Exercise text:
----------
Postal zone is the first digit of postal code. It is numbered from 1 to 9. Nong Bua Lamphu province and Bueng Kan province have to use postal zone 3 despite its location because at the time of their establishment, postal zone 4 was fully used.

Postal zones
| Postcode | Zone |
|---|---|
| 10xxx - 18xxx | 1: Central zone |
| 20xxx - 27xxx | 2: Eastern zone |
| 30xxx - 39xxx | 3: Northeastern part 1 |
| 40xxx - 49xxx | 4: Northeastern part 2 |
| 50xxx - 58xxx | 5: Upper Northern zone |
| 60xxx - 67xxx | 6: Lower Northern zone |
| 70xxx - 77xxx | 7: Lower Central zone |
| 80xxx - 86xxx | 8: Southern zone |
| 90xxx - 96xxx | 9: Southern border zone |

==Province and special administrative area==
Listed below are the first 2 digits of codes assigned to each province or special administrative area.

===Special Governed Districts (Khet Phiset)===
- Bangkok uses codes from 10xxx (including Samut Prakan)
- Pattaya uses codes 20xxx (Chonburi province postal codes)

===Province codes===

1: Central zone
| Province | Postcode |
|---|---|
| Bangkok | 10xxx |
| Samut Prakan | 10xxx |
| Nonthaburi | 11xxx |
| Pathum Thani | 12xxx |
| Ayutthaya | 13xxx |
| Ang Thong | 14xxx |
| Lopburi | 15xxx |
| Sing Buri | 16xxx |
| Chai Nat | 17xxx |
| Saraburi | 18xxx |

2: Eastern zone
| Province | Postcode |
|---|---|
| Chonburi | 20xxx |
| Rayong | 21xxx |
| Chanthaburi | 22xxx |
| Trat | 23xxx |
| Chachoengsao | 24xxx |
| Prachinburi | 25xxx |
| Nakhon Nayok | 26xxx |
| Sa Kaeo | 27xxx |

3: Northeastern part 1
| Province | Postcode |
|---|---|
| Nakhon Ratchasima | 30xxx |
| Buriram | 31xxx |
| Surin | 32xxx |
| Sisaket | 33xxx |
| Ubon Ratchathani | 34xxx |
| Yasothon | 35xxx |
| Chaiyaphum | 36xxx |
| Amnat Charoen | 37xxx |
| Bueng Kan | 38xxx |
| Nong Bua Lamphu | 39xxx |

4: Northeastern part 2
| Province | Postcode |
|---|---|
| Khon Kaen | 40xxx |
| Udon Thani | 41xxx |
| Loei | 42xxx |
| Nong Khai | 43xxx |
| Maha Sarakham | 44xxx |
| Roi Et | 45xxx |
| Kalasin | 46xxx |
| Sakon Nakhon | 47xxx |
| Nakhon Phanom | 48xxx |
| Mukdahan | 49xxx |

5: Upper Northern zone
| Province | Postcode |
|---|---|
| Chiang Mai | 50xxx |
| Lamphun | 51xxx |
| Lampang | 52xxx |
| Uttaradit | 53xxx |
| Phrae | 54xxx |
| Nan | 55xxx |
| Phayao | 56xxx |
| Chiang Rai | 57xxx |
| Mae Hong Son | 58xxx |

6: Lower Northern zone
| Province | Postcode |
|---|---|
| Nakhon Sawan | 60xxx |
| Uthai Thani | 61xxx |
| Kamphaeng Phet | 62xxx |
| Tak | 63xxx |
| Sukhothai | 64xxx |
| Phitsanulok | 65xxx |
| Phichit | 66xxx |
| Phetchabun | 67xxx |

7: Lower Central zone
| Province | Postcode |
|---|---|
| Ratchaburi | 70xxx |
| Kanchanaburi | 71xxx |
| Suphan Buri | 72xxx |
| Nakhon Pathom | 73xxx |
| Samut Sakhon | 74xxx |
| Samut Songkhram | 75xxx |
| Phetchaburi | 76xxx |
| Prachuap Khiri Khan | 77xxx |

8: Southern zone
| Province | Postcode |
|---|---|
| Nakhon Si Thammarat | 80xxx |
| Krabi | 81xxx |
| Phang Nga | 82xxx |
| Phuket | 83xxx |
| Surat Thani | 84xxx |
| Ranong | 85xxx |
| Chumphon | 86xxx |

9: Southern border zone
| Province | Postcode |
|---|---|
| Songkhla | 90xxx |
| Satun | 91xxx |
| Trang | 92xxx |
| Phatthalung | 93xxx |
| Pattani | 94xxx |
| Yala | 95xxx |
| Narathiwat | 96xxx |

==Numbering within the province==
The third and fourth digits are used to distinguish different areas within the province. The last digit is zero for the main post office handling the mail delivery, while other post offices in the area have other numbers.
----------
To do:
Please pick up the postal code text after its last sentence and continue it.

Extracted material:
----------
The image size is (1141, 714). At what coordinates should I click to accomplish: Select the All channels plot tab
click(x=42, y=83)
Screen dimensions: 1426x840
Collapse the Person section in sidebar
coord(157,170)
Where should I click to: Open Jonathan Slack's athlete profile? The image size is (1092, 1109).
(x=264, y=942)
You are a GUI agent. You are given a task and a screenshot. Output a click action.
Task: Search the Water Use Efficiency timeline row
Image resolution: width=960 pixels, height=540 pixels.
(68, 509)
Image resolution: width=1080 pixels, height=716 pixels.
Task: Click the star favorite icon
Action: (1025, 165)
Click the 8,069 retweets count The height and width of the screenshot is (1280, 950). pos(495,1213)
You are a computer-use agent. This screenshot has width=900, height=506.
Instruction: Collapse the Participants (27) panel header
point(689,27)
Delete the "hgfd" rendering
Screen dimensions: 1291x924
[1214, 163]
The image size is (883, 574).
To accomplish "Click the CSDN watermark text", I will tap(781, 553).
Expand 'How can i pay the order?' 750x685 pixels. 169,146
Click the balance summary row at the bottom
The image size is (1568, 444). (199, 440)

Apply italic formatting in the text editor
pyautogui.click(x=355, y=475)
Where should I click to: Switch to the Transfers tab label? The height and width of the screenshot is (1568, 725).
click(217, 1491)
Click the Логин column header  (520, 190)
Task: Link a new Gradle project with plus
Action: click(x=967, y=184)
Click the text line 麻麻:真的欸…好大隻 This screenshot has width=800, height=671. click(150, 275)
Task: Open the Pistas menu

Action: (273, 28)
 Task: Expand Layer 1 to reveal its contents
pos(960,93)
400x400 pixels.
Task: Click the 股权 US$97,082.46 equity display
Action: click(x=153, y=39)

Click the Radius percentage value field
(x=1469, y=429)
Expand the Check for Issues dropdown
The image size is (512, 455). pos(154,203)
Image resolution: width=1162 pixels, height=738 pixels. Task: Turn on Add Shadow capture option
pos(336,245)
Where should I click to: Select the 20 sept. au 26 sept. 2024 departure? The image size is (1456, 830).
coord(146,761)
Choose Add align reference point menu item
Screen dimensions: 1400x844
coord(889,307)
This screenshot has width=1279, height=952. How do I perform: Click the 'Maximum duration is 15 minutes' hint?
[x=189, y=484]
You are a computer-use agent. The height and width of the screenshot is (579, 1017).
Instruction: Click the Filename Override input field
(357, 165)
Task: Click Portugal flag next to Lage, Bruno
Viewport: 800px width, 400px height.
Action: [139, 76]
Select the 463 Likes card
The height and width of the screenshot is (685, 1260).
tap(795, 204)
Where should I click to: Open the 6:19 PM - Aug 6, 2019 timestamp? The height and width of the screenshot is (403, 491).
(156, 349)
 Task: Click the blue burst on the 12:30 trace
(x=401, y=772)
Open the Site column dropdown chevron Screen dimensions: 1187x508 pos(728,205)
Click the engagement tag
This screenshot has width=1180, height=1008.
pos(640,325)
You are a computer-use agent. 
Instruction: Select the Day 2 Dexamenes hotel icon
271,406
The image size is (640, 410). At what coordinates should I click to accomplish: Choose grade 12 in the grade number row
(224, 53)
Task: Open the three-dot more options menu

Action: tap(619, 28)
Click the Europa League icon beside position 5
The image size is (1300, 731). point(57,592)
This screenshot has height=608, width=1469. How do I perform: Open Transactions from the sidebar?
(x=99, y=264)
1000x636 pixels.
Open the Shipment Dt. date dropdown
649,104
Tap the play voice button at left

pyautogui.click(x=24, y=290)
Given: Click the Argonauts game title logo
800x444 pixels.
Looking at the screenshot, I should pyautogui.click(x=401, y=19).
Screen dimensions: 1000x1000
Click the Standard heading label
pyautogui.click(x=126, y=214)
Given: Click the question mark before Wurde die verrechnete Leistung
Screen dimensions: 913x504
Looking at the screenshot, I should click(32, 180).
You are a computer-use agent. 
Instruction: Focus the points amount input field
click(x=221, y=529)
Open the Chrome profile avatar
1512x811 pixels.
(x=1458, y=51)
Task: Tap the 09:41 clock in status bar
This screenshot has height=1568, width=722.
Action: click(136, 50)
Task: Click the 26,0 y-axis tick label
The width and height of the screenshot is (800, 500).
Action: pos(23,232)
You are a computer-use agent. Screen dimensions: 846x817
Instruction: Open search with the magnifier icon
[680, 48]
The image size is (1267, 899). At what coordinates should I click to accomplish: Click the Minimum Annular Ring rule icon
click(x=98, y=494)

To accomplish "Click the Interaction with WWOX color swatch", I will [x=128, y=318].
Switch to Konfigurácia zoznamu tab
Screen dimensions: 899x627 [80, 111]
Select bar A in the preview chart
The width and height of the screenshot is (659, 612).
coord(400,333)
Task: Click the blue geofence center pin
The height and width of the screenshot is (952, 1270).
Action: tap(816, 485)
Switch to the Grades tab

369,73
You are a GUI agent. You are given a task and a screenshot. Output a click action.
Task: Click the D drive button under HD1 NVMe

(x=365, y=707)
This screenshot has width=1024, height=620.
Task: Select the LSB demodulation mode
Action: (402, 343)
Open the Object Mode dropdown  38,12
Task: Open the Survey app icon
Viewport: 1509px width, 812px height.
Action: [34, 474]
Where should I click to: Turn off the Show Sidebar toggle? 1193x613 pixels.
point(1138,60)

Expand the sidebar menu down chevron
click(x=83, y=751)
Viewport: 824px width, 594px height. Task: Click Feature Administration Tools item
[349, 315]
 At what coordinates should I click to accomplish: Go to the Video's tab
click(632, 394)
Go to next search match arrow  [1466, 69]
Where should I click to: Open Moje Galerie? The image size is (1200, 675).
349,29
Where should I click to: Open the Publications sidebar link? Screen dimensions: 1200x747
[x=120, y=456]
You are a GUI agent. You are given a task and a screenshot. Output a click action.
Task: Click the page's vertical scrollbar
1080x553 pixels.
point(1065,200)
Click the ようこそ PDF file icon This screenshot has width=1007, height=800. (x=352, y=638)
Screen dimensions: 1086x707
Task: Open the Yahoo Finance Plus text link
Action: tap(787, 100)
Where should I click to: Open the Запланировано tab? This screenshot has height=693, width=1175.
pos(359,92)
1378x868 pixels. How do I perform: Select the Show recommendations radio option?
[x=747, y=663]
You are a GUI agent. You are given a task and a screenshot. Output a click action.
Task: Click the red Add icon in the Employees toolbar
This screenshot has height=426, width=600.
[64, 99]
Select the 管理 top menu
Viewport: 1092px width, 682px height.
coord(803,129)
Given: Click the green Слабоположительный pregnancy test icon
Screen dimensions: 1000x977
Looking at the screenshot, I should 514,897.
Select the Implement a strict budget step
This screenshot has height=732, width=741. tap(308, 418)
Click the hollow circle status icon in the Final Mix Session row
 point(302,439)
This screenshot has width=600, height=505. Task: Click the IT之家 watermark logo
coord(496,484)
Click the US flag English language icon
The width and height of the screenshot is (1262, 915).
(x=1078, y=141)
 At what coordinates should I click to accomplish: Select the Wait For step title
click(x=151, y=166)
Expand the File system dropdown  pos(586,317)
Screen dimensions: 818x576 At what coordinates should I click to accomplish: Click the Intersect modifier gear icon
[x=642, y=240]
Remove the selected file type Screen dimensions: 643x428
----------
Result for this exercise:
Outside of Bangkok and Samut Prakan, the postal code xx000 is the postal code for the main post office of Amphoe mueang of each province. The remaining area number runs in the sequence xx110, xx120, xx130, ..., xx190, xx210, ...

Bangkok's number system replaces the previous mail addressing system of Bangkok 1, Bangkok 2, etc. The Bangkok 1 area becomes 10100, Bangkok 2 becomes 10200, etc. There is special case that Bangkok 10 becomes 10310, while Bangkok 11, 12, etc. becomes 10110, 10120, etc. There is no postal area 10000, as the number is assigned to Bangkok Mail Center.

==Mail facilities==
In 2018 Thailand Post allocated 10 billion baht to construct two new "automated sorting" centers, one in Chonburi Province and the other in Wang Noi District, Ayutthaya Province. Its goal is to fully automate postal and delivery operations as well back office procedures in 2021.